_Excerpt_
______
## What's a random sequence for Bayesians?

### What's a random sequence for Bayesians?

Suppose I believe that every n-bit binary sequence is equally likely.
Now, suppose I observe a new sequence s. Can I quantify how consistent
that sequence is with my belief?

There are various tests I can do

1. Count number of 1's in the sequence. If number of 1's is
considerably higher than expected, then my belief is probably wrong
2. Count number of runs and if there are too many or too few runs of
1's, then this sequence is not very consistent with my belief.
3. Say that because any string is equally likely, then observing
111......1111 is fully consistent with my prior belief, and there's no
reason to update it.

So what would be the Bayesian way to choose between these approaches?

Yaroslav

### What's a random sequence for Bayesians?

This is a prior. One could call it the null.

Yes, you can use the likelihood of your model.
______
_Data extract_

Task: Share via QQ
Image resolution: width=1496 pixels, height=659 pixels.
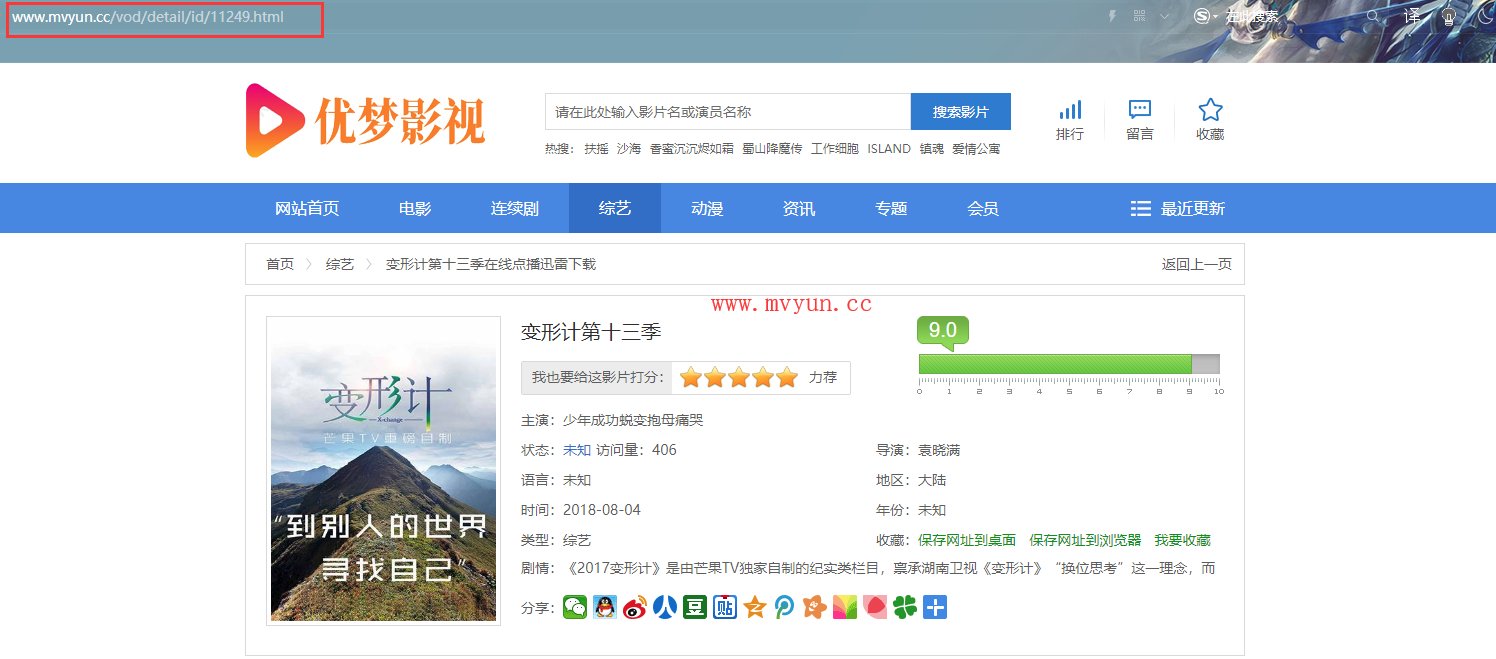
______
Quote the stretch of the forum thread on random sequences from "So what would" through "of your model.". The material has no connection to the forum thread on random sequences.

So what would be the Bayesian way to choose between these approaches?

Yaroslav

### What's a random sequence for Bayesians?

This is a prior. One could call it the null.

Yes, you can use the likelihood of your model.